Leider ist im Inneren des Gebäudes das Fotografieren verboten um die Gläubigen nicht im Gebet zu stören. Verständlich, aber gerade hier sehr schade. So eine tolle Kirche habe ich von außen nicht erwartet. Es gibt noch ein Kellergewölbe, das man bei einer Besichtigung auf keinen Fall versäumen sollte.
Als wir die Kathedrale wieder verlassen kann ich es mir nicht verkneifen an „unserer“ Metro Station vorbei zu gehen. Wie heißt die denn nun? Kropotkinskaja! Na ja- fast lag ich richtig , die Endung stimmt ja schon mal!
Inzwischen ist es dunkel und wir haben beide Hunger. Wir entscheiden uns für eines der Restaurants nicht weit von der Kathedrale entfernt, bekommen einen Platz direkt am Fenster und genießen hier den Ausklang des Tages. Trotz kleiner Panne mit der Metro sind wir zufrieden und glücklich. Ob wir nun das Jungfrauenkloster gesehen haben oder nicht- egal. Wir hatten einen schönen Tag und das ist das wichtigste.

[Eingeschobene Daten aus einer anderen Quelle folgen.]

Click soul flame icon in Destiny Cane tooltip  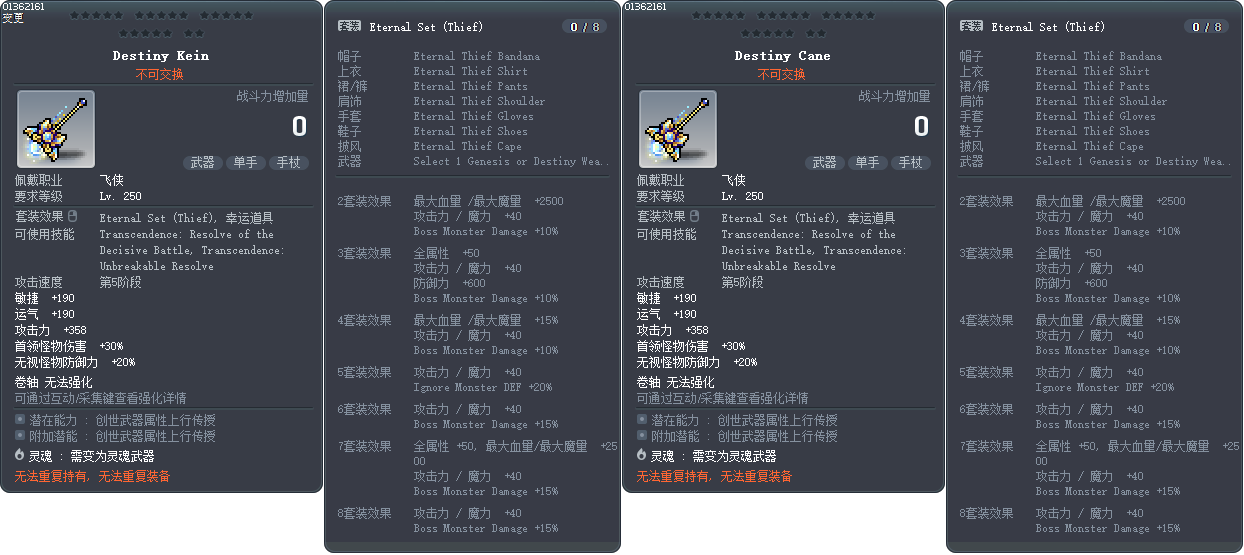[642, 455]
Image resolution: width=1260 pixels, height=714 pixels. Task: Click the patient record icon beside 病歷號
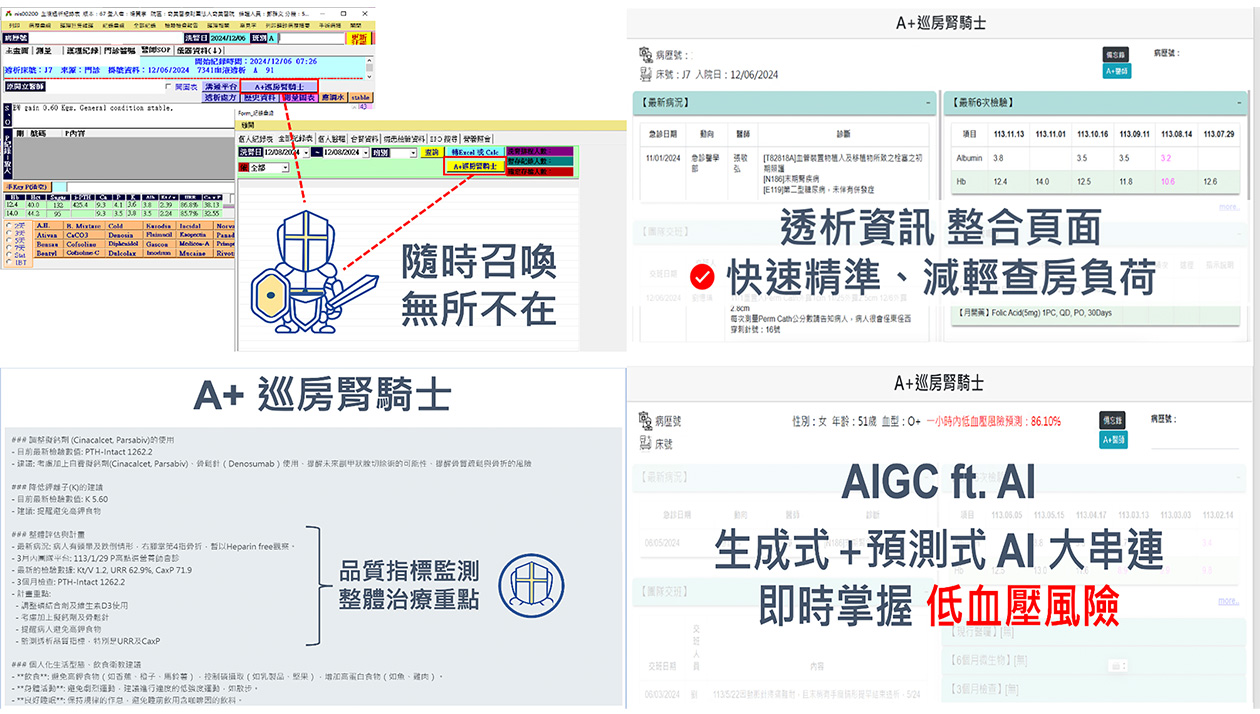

Nach einem guten Essen und einem Glas Rotwein kommen wir müde und abgekämpft nach Hause, plaudern noch ein wenig und freuen uns bereits auf den nächsten Tag. Denn morgen stehen sogar zwei Ereignisse auf unserem Programm. Am Vormittag werden wir unserem Mut zusammen nehmen und uns nochmal in den unterirdischen Bereich der berühmten Metro stürzen. Unser Ziel liegt außerhalb Moskaus, das ca 20 km entfernte Kolomenskoje mit seinem Freilichtmuseum. Und am Abend dann eines unserer Highlights- ich habe Eintrittskarten für das Ballett „Der sterbende Schwan.“ Ein Muss während einer Russlandreise!